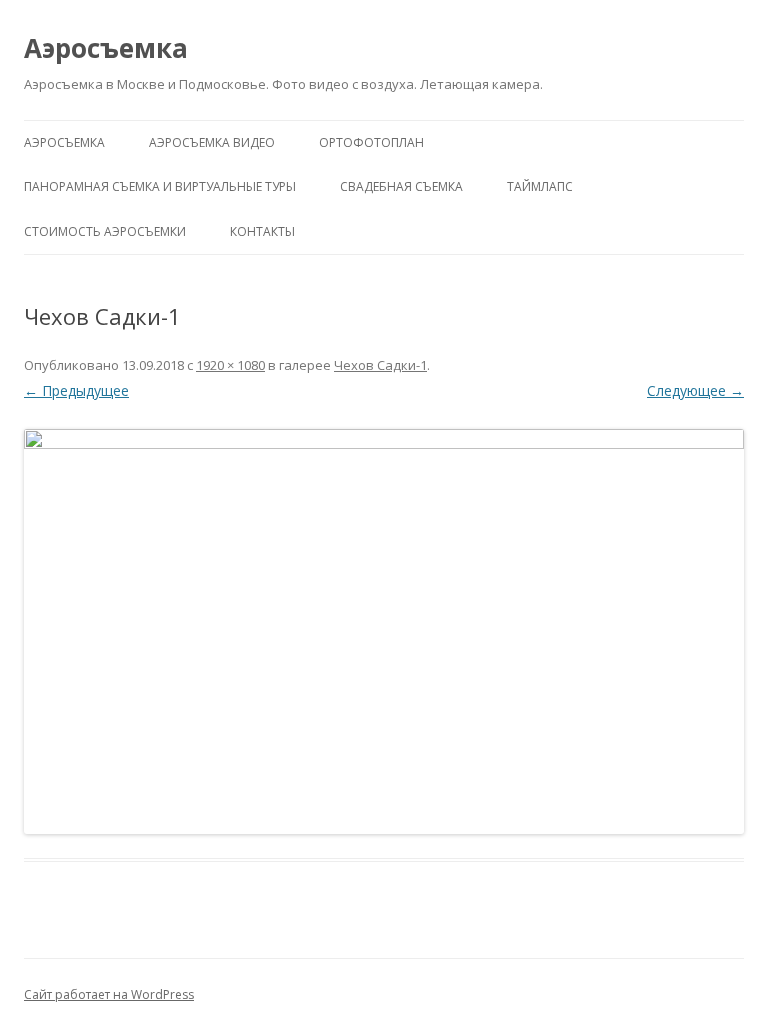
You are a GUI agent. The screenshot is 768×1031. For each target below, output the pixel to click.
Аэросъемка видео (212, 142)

...

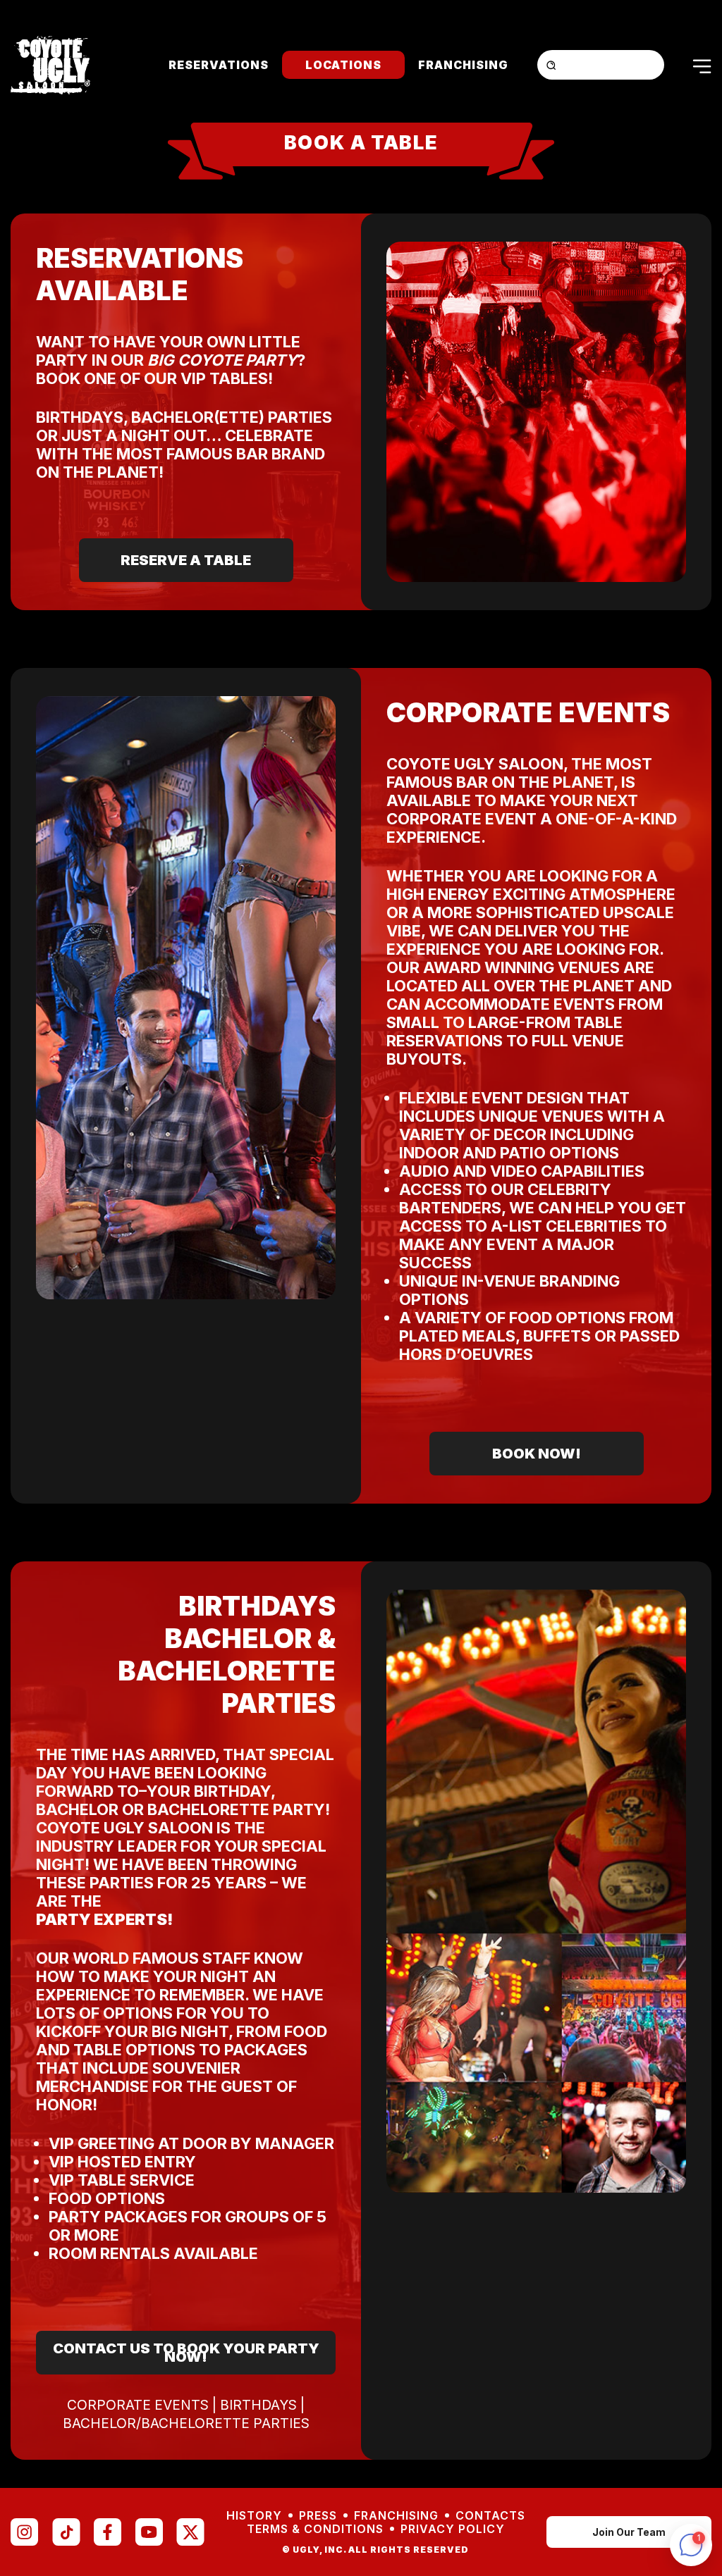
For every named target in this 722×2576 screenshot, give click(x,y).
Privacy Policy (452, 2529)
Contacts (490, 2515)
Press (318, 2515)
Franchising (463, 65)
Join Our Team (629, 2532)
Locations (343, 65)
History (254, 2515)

### EXERCISE BRIEF
Out of the data above, transcribe exactly and only the lines starting with the line that has "Contacts (490, 2515)" and going on through the line that has "History (254, 2515)", both included.

### YOUR RESPONSE
Contacts (490, 2515)
Press (318, 2515)
Franchising (463, 65)
Join Our Team (629, 2532)
Locations (343, 65)
History (254, 2515)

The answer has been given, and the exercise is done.